Qui va se charger de construire ce projet ? Personne pour l’instant.
Il ne faut toutefois pas s’opposer au projet. Si démembrer un journaliste n’est pas un problème pour Mohammed ben Salman, tuer des Bédouins l’est encore moins puisque 20 000 d’entre eux ont déjà été déplacés pour laisser place à The Line. Dernièrement, trois membres de la communauté Howeitat ont été condamnés à mort pour s’être opposés à l’expulsion de leur tribu, tandis que le frère de l’un d’eux a déjà été assassiné en avril 2020 par les forces de sécurité car il refusait d’être déplacé. A l’été 2022, deux autres membres de la tribu ont payé leur opposition avec une condamnation à 50 ans de prison.
Comptons les morts, comme à chaque fois. L’attribution du mondial de foot au Qatar n’a pas suffi ! Des architectes peuvent-ils stopper une dystopie ? Quelle star-architecte serait capable de mettre derrière lui ou elle tous ses principes pour participer à une telle aberration ? Est-ce qu’un salaire d’un million de dollars, selon le magazine Fortune, est suffisant pour aller se fourvoyer avec un dictateur de la pire espèce ?

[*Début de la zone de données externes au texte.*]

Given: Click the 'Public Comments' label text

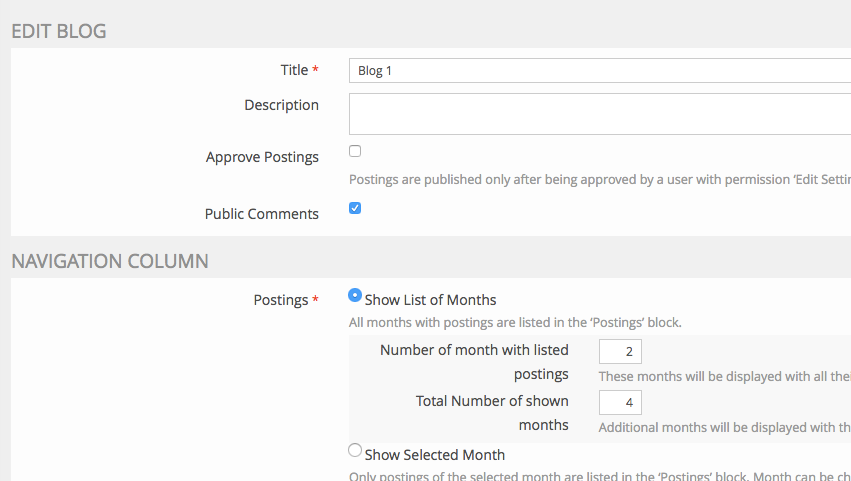Looking at the screenshot, I should (x=262, y=214).
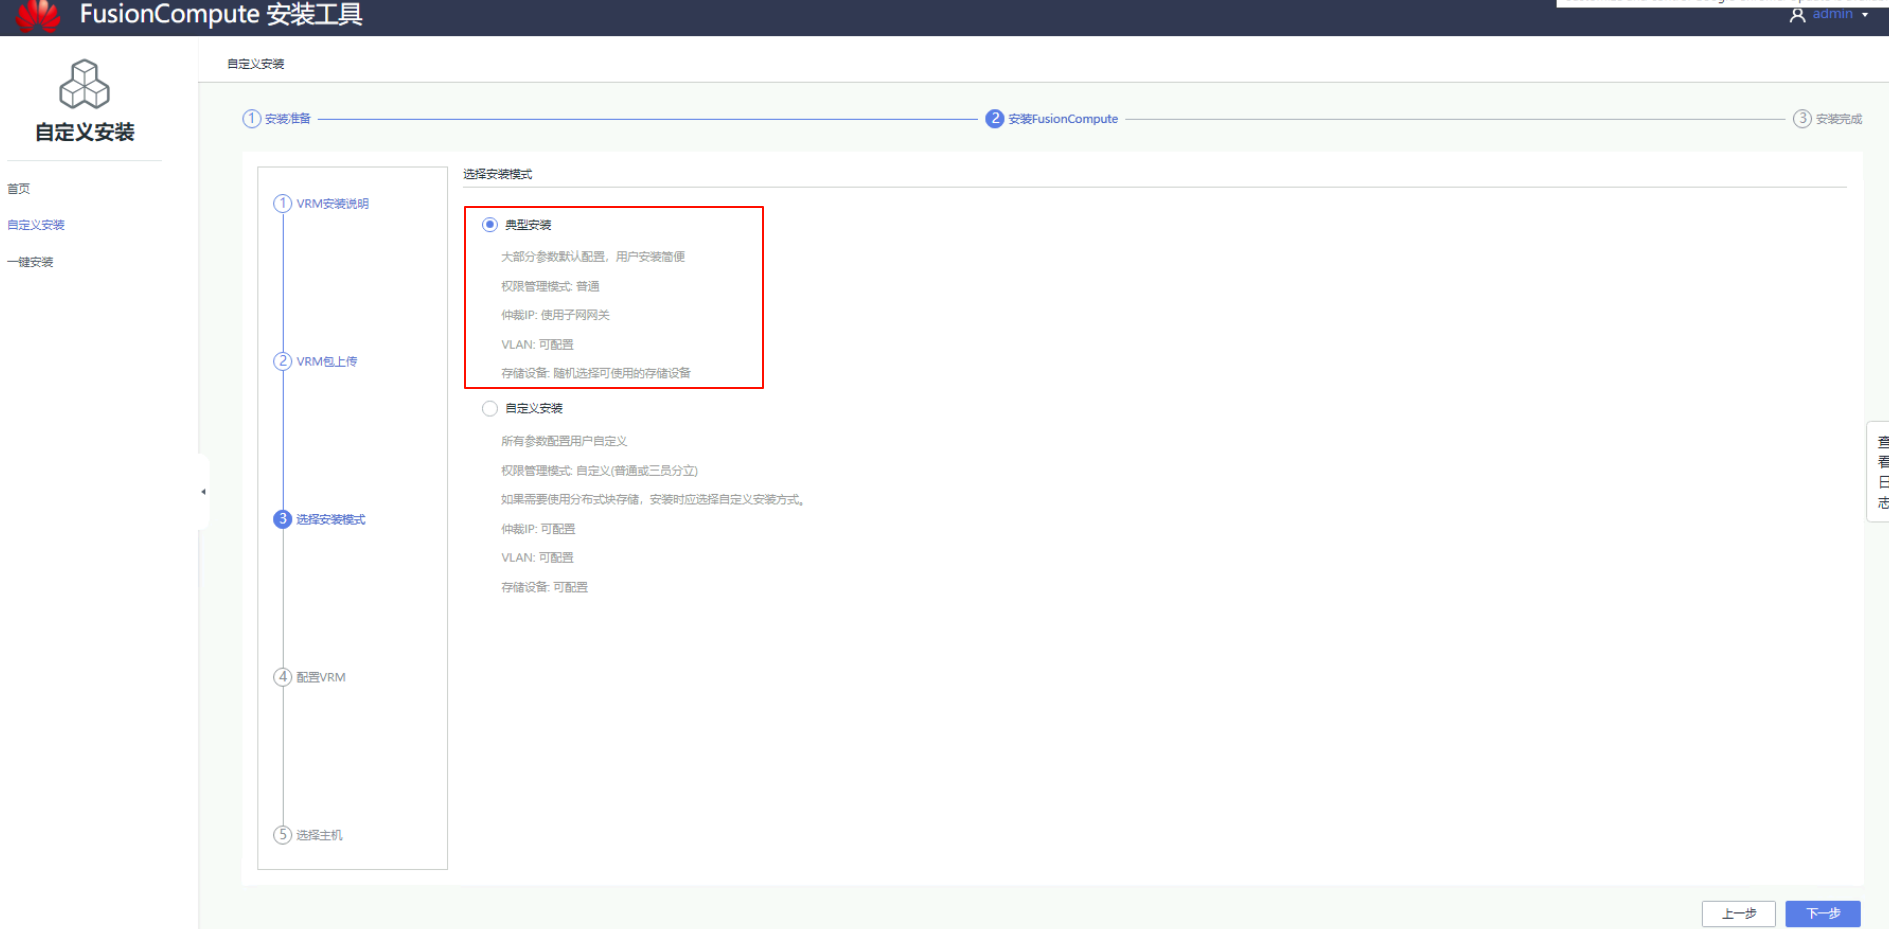Screen dimensions: 1889x929
Task: Open the admin dropdown arrow
Action: click(1865, 15)

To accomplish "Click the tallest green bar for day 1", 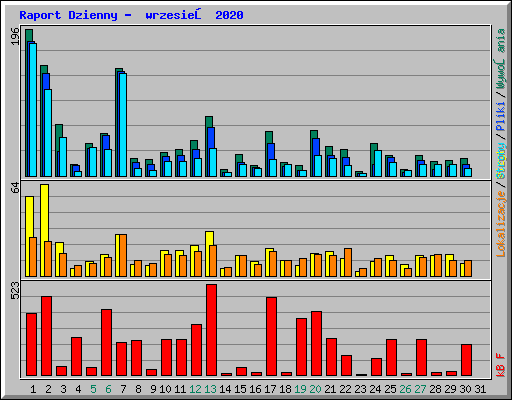I will click(x=29, y=103).
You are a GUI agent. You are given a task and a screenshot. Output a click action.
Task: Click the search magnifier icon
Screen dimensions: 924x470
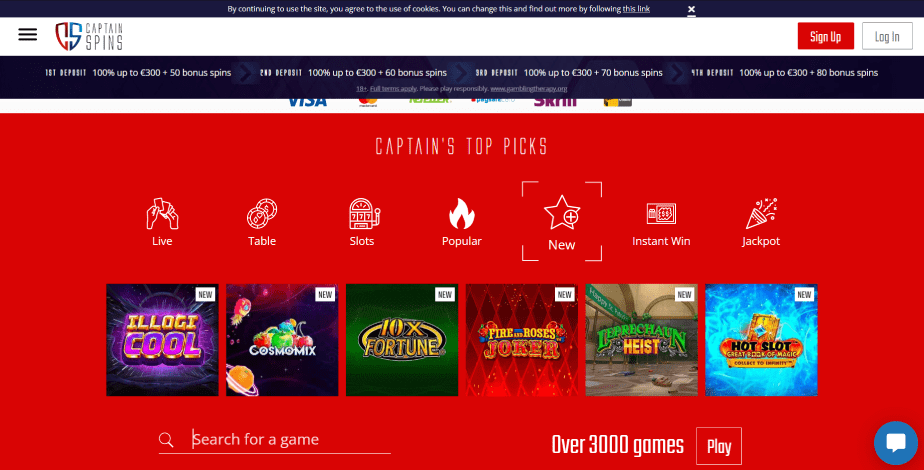pos(166,439)
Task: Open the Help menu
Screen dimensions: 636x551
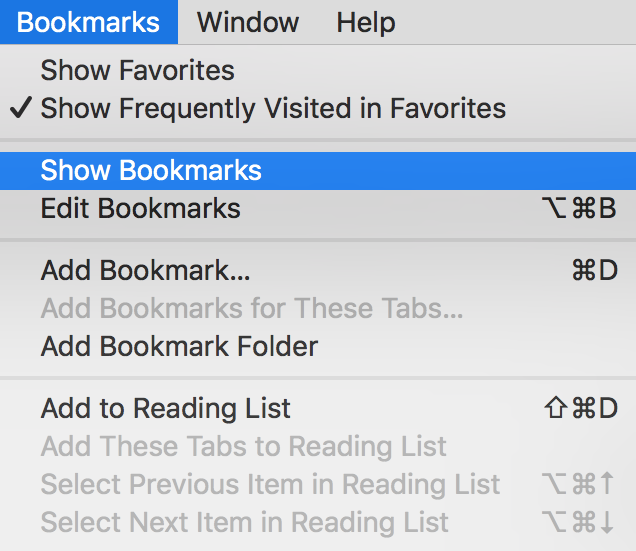Action: [x=365, y=22]
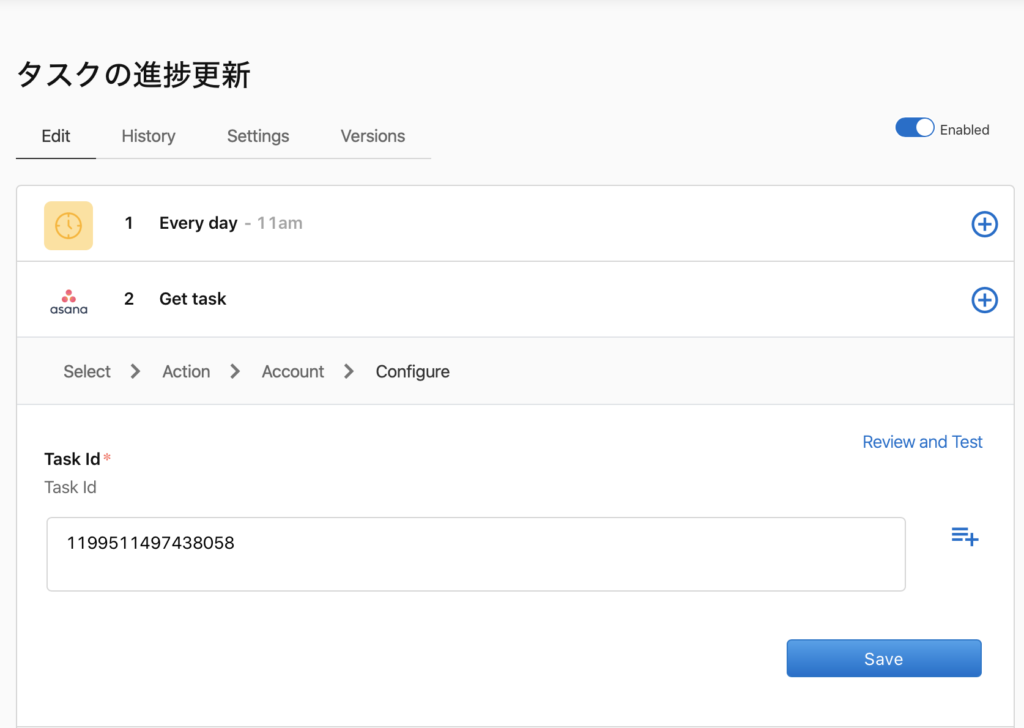The image size is (1024, 728).
Task: Click the Asana app icon
Action: tap(68, 300)
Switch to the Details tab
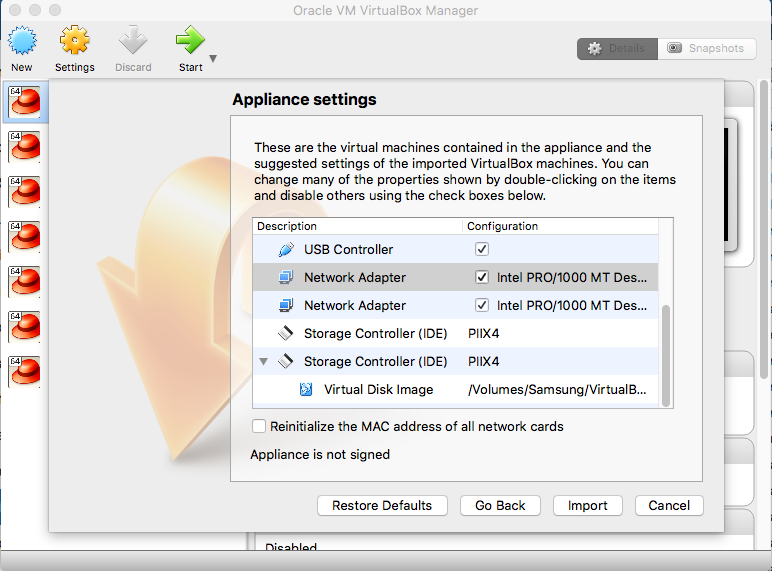Viewport: 772px width, 571px height. tap(617, 48)
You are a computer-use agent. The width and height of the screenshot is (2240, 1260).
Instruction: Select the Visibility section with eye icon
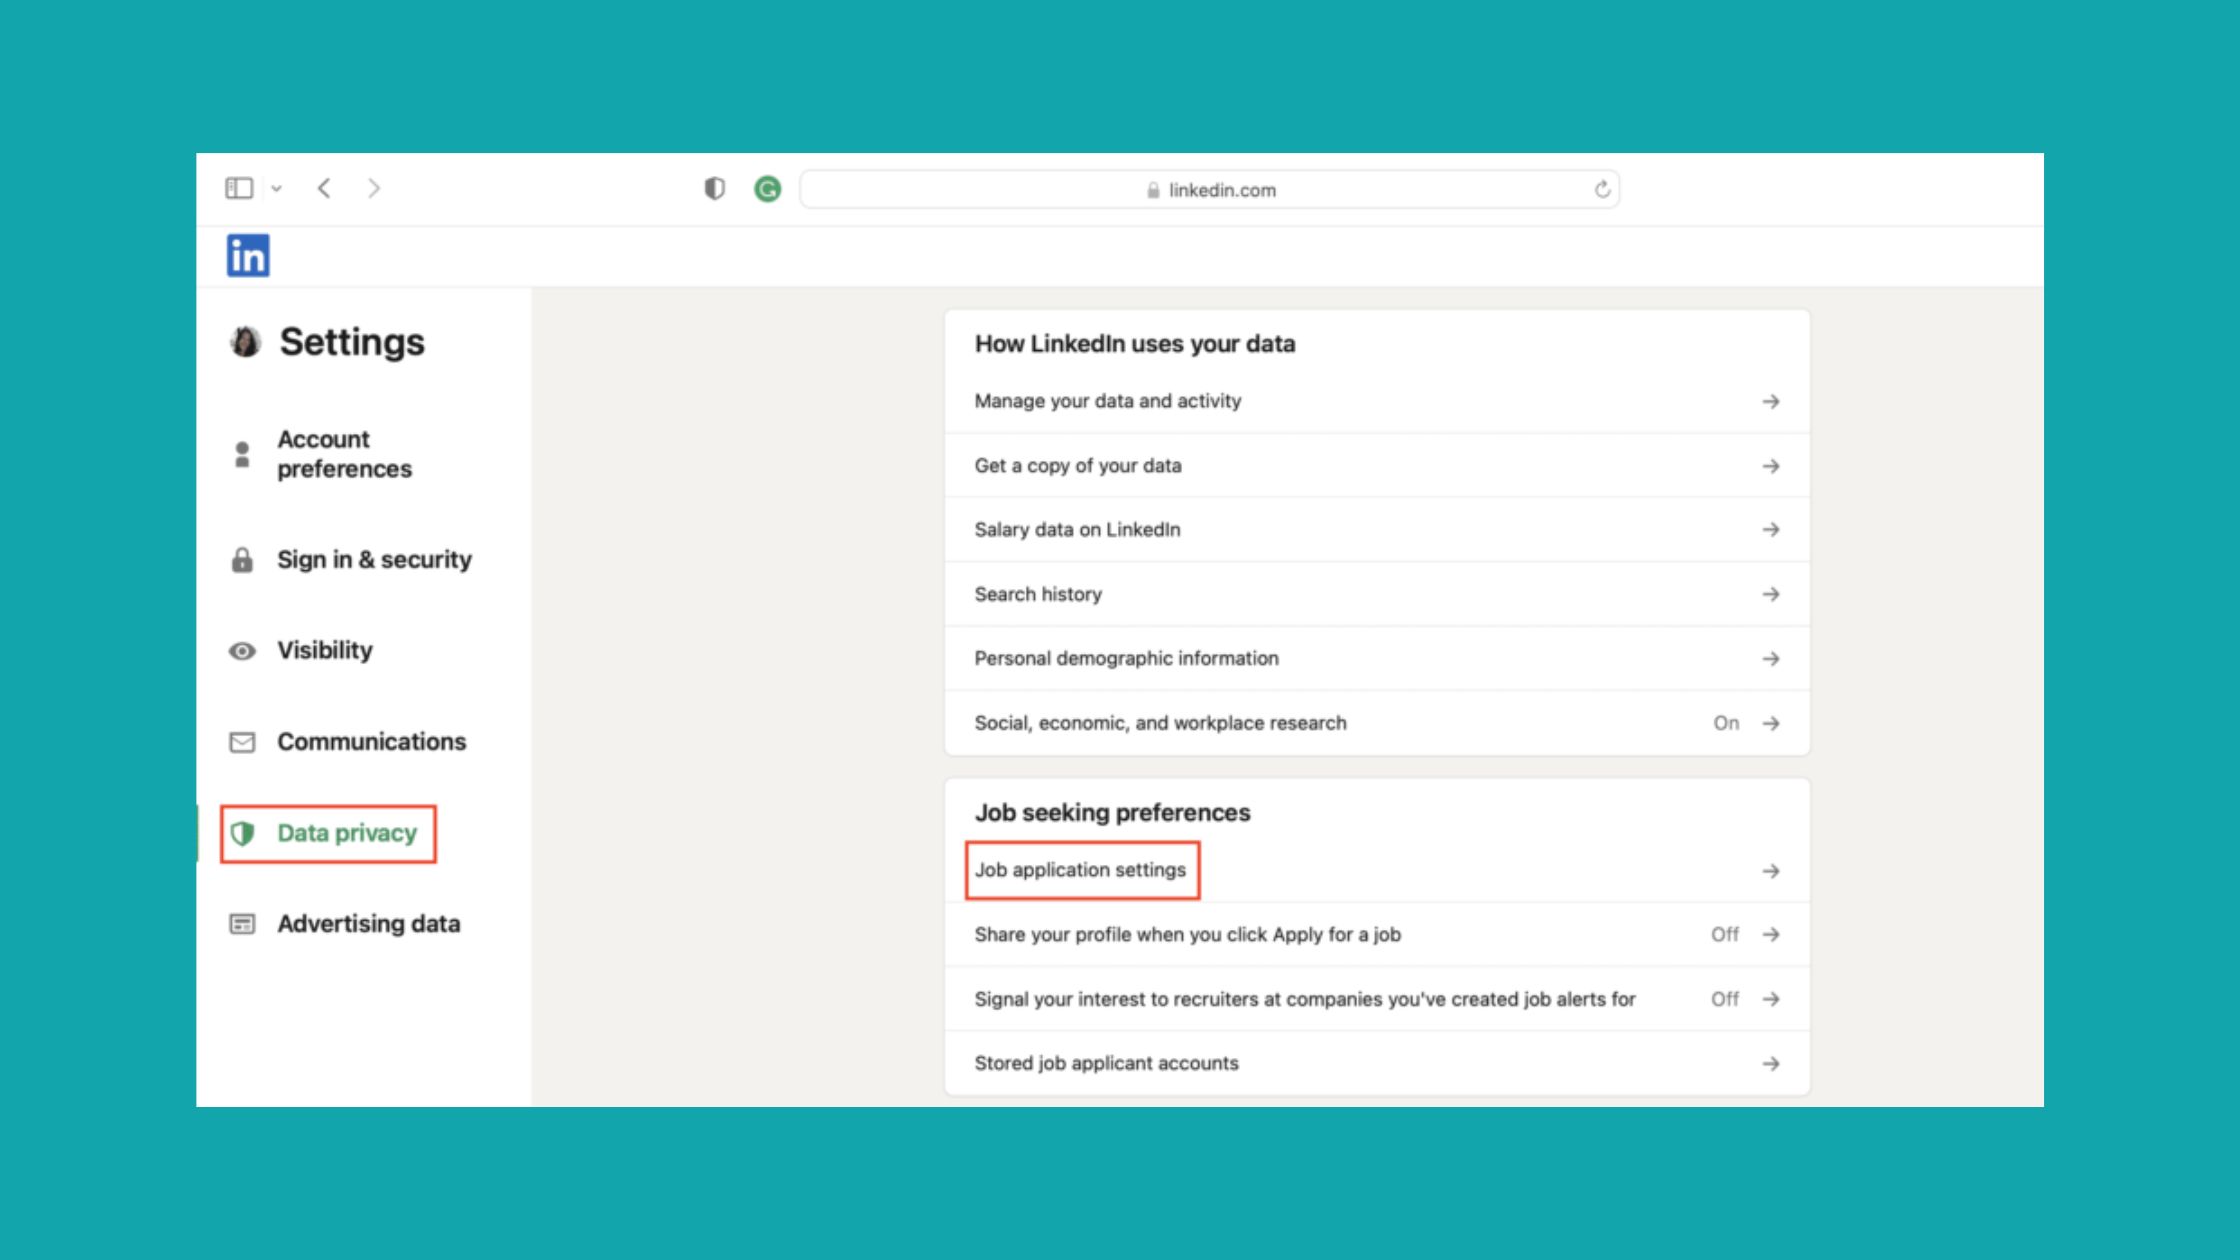coord(324,651)
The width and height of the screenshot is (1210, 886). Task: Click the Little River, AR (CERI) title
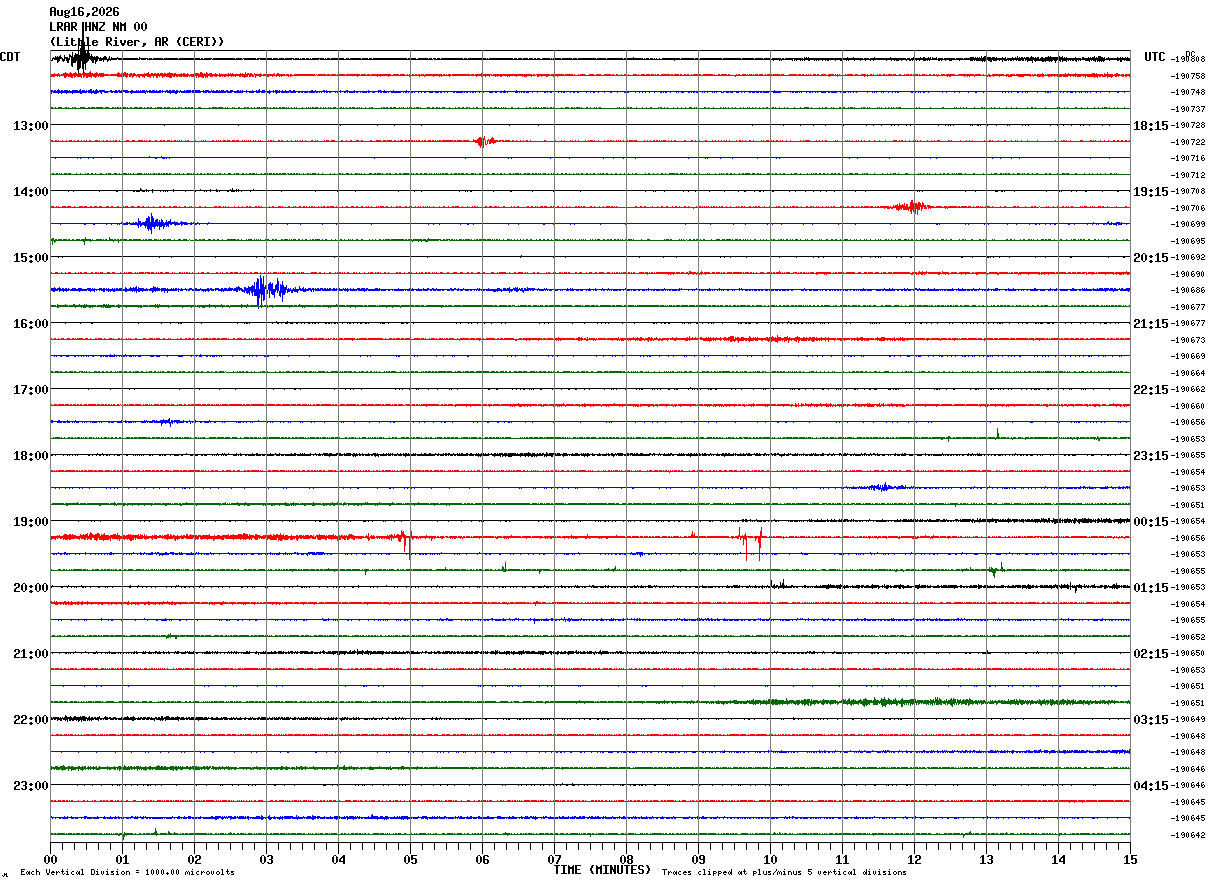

En un siècle, l’idée de Soria est passée d’une vision humaniste, philanthrope, d’une envie profonde de construire pour toutes et tous à un projet de ‘greenwashing’ technophile au profit d’une dictature hyper capitaliste et assassine. Soria a réussi à construire cinq kilomètres en trente ans, le tout sans effusion de sang. S’il faut se fier à l’hécatombe due la construction de huit stades au Qatar, combien de mort par kilomètres compterons-nous avec The Line ?
Julie Arnault
* Précédemment, Antoni Vives a déjà été condamné à deux ans de prison pour l’emploi fictif de l’ancien maire de Cervelló au Barcelona Regional. Le poste était bien payé : 150 000 euros par an. La peine de prison a été commuée en travaux d’intérêt général pour six mois.